Learned counsel relied on the decision in J.B OGBECHIE & ORS V. GABRIEL ONOCHIE & ORS (1986) 2 NWLR (Pt.23) 484 at 491, where this Court acknowledged the difficulty in filtering grounds of law from grounds of facts, and dissected the determinant for identifying each of these grounds. Learned Counsel lifted a portion of the decision of this Court where it was held that in identifying grounds of law or of mixed law and facts, “what is required is to examine thoroughly the grounds of appeal in the case concerned to see whether the grounds reveal a misunderstanding by the lower Tribunal of the law or a misapplication of the law to the facts already proved or admitted, in which case it will be question of law, or one that requires questioning the evaluation of facts by the lower Tribunal before the application of the law in which case it would amount to question of mixed law and fact. The issue of fact is easier to determine.”
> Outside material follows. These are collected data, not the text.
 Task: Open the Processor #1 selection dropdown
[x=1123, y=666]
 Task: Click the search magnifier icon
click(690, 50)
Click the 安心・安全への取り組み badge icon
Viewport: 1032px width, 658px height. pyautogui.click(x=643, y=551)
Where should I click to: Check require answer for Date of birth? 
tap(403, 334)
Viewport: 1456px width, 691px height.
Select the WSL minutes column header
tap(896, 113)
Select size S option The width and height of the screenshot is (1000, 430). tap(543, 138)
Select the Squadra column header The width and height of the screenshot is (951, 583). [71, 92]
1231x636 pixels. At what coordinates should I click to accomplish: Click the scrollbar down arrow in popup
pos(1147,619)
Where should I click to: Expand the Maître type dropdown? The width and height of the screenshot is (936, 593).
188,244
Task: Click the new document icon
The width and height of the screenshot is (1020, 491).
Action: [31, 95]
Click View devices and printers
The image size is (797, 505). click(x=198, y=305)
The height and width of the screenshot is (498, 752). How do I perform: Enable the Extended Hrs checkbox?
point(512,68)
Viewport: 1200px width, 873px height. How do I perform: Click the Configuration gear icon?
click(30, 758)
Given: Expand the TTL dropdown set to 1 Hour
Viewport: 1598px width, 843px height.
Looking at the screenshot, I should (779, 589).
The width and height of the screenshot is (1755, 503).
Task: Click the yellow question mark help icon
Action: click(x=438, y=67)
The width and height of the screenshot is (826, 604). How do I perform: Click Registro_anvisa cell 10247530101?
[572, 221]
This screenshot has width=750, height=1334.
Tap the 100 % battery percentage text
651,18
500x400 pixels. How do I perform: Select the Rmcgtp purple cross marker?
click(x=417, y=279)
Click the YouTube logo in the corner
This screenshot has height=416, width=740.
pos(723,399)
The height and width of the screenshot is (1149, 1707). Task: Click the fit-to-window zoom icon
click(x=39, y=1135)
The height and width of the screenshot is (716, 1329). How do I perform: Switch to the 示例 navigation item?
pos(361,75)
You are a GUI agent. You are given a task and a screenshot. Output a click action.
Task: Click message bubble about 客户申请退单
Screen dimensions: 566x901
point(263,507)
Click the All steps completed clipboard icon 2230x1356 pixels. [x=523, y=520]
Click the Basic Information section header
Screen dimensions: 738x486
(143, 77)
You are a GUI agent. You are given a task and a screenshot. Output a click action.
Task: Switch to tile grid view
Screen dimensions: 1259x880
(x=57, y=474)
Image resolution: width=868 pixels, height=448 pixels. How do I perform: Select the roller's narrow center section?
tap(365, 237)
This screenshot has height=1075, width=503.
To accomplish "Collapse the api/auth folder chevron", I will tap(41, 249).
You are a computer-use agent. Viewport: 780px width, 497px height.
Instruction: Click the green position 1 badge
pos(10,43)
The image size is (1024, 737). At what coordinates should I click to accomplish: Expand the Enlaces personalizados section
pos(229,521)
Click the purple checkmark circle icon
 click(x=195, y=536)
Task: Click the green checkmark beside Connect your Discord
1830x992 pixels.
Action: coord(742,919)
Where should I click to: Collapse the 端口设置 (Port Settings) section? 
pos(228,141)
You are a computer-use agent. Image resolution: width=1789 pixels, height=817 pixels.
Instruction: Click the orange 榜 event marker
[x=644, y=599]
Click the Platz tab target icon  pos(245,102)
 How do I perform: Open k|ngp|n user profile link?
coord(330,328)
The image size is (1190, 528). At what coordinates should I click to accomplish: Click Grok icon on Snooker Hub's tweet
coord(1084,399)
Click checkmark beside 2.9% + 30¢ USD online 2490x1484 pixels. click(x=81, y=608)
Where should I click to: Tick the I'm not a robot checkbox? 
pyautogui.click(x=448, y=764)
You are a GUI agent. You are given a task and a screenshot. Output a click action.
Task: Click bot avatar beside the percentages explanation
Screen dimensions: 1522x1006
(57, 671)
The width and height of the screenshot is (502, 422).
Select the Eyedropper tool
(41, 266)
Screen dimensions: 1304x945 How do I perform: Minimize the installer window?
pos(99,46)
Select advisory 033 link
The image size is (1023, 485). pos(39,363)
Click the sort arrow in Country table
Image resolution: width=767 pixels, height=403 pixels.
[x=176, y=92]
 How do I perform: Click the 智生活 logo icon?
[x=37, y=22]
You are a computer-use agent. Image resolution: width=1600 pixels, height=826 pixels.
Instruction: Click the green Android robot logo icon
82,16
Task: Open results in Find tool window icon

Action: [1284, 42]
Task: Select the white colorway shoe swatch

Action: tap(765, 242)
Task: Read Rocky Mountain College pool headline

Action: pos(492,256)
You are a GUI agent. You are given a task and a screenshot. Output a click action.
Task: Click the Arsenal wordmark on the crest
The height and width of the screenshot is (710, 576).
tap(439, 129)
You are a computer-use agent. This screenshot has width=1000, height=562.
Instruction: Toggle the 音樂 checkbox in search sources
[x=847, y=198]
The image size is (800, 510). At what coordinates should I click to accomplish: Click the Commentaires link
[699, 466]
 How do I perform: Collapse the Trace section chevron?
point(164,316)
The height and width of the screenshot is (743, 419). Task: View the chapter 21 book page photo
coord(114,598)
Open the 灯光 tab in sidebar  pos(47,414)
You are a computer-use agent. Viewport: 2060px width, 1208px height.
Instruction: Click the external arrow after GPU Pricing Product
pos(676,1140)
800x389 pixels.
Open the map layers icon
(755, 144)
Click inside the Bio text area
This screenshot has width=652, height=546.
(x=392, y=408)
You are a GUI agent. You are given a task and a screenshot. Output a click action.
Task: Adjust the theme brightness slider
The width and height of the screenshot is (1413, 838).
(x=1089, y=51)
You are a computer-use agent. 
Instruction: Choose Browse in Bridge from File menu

Learned counsel also contended that in general terms, it can be said that grounds of appeal which raise facts which warrant some determination either way are grounds of facts, and where the question raised by the ground is one of law as applied to disputed facts, or the ground raises partly law and partly facts, it is a ground of mixed law and facts, relying on the decision of this Court in NWADIKE V. IBEKWE (2004) WRN 32 at 71-72.

See also  Nasiru V. State (2022) LLJR-SC

Learned Counsel outlined the five categories of errors in law as clearly set in the NWADIKE V. IBEKWE (Supra) and submitted that none of the nine grounds of appeal filed by the Appellant falls within the categories. Counsel made elaborate submissions of grounds of law and submitted that the Appellant’s grounds of appeal do not present the features set out in strict grounds of law they are at best grounds of mixed law and facts, Appellant must therefore seek for and obtain leave of Court before bringing the appeal, and having failed to do so, the appeal must be held to be patently deficient, invalid and therefore incompetent, he urged that the preliminary objection be sustained and the appeal be dismissed.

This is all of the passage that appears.